Serum cobalt, molybdenum, chromium and nickel levels of study groups (μg/dl)
| Groups | Cobalt | Molybdenum | Chrome | Nickel |
|---|---|---|---|---|
| Control (G1) | 0.04±0.01 | 0.10±0.03 | 0.11±0.01B | 0.24±0.13 |
| Melatonin (G2) | 0.05±0.03 | 0.11±0.09 | 0.12±0.04B | 0.27±0.19 |
| Px (G3) | 0.04±0.02 | 0.11±0.09 | 0.28±0.14A | 0.24±0.18 |
| Px+Melatonin (G4) | 0.05±0.03 | 0.11±0.09 | 0.12±0.04B | 0.27±0.19 |
P <0.001; A > B.
*Means with different letters in the same column are statistically significant.
Table 2.
Serum manganese, magnesium, lead and phosphorus levels of the study groups (μg/dl)

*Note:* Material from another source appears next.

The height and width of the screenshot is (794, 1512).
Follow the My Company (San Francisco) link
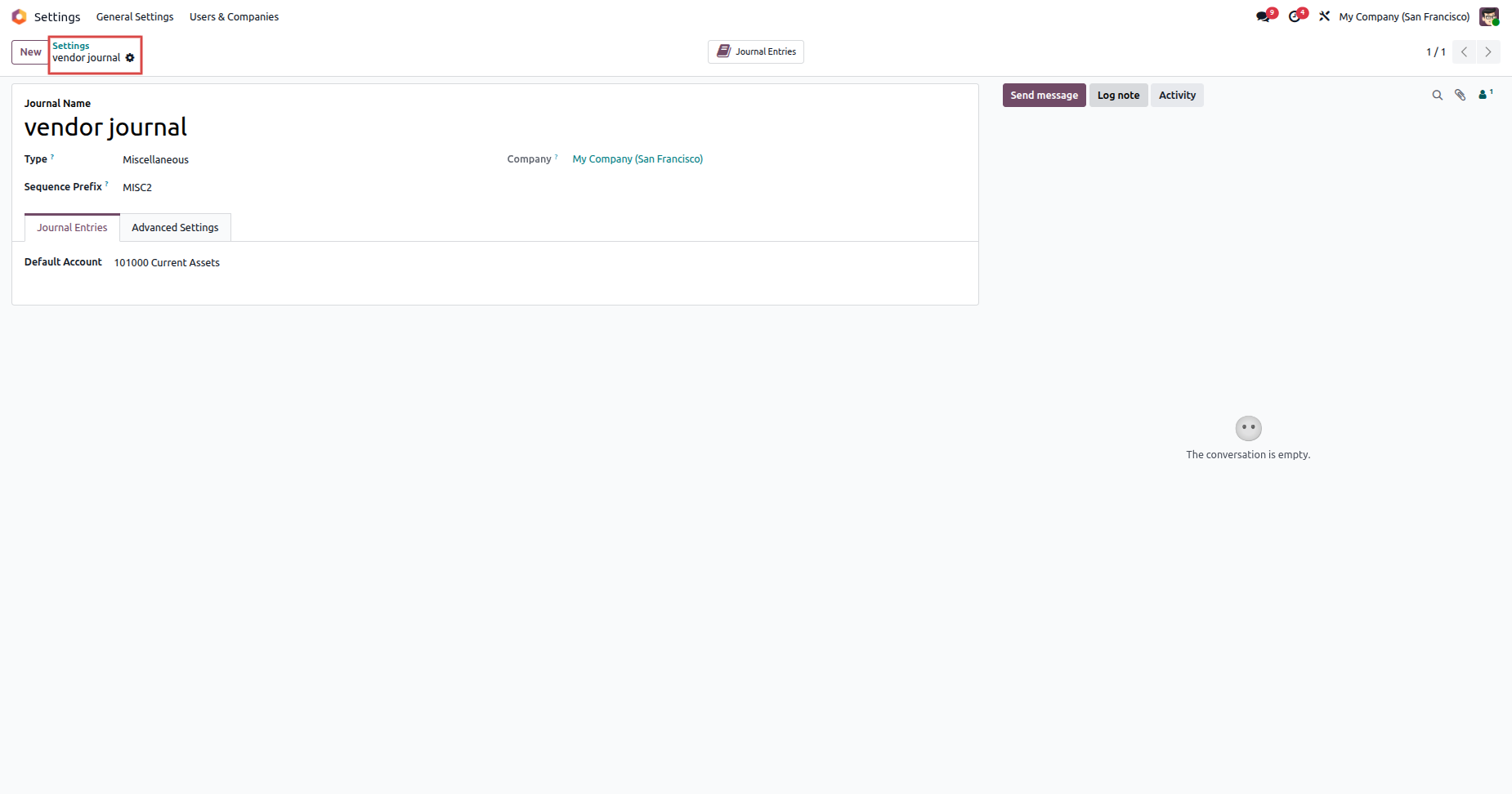[x=637, y=159]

| Groups | Manganese | Magnesium | Lead | Phosphorus |
|---|---|---|---|---|
| Control (G1) | 0.09±0.00B | 29.30±3.28A | 0.16±0.06 | 258.4±22.8 |
| Melatonin (G2) | 0.09±0.03B | 27.51±1.10A | 0.16±0.05 | 261.2±26.1 |
| Px (G3) | 0.19±0.11A | 16.44±3.99B | 0.17±0.08 | 261.9±25.7 |
| Px+Melatonin (G4) | 0.09±0.03B | 27.38±2.17A | 0.15±0.07 | 260.8±23.5 |
P <0.001; A > B.
*Means with different letters in the same column are statistically significant.
Table 3.
Serum potassium, sodium, sulfur and calcium levels of study groups (μg/dl)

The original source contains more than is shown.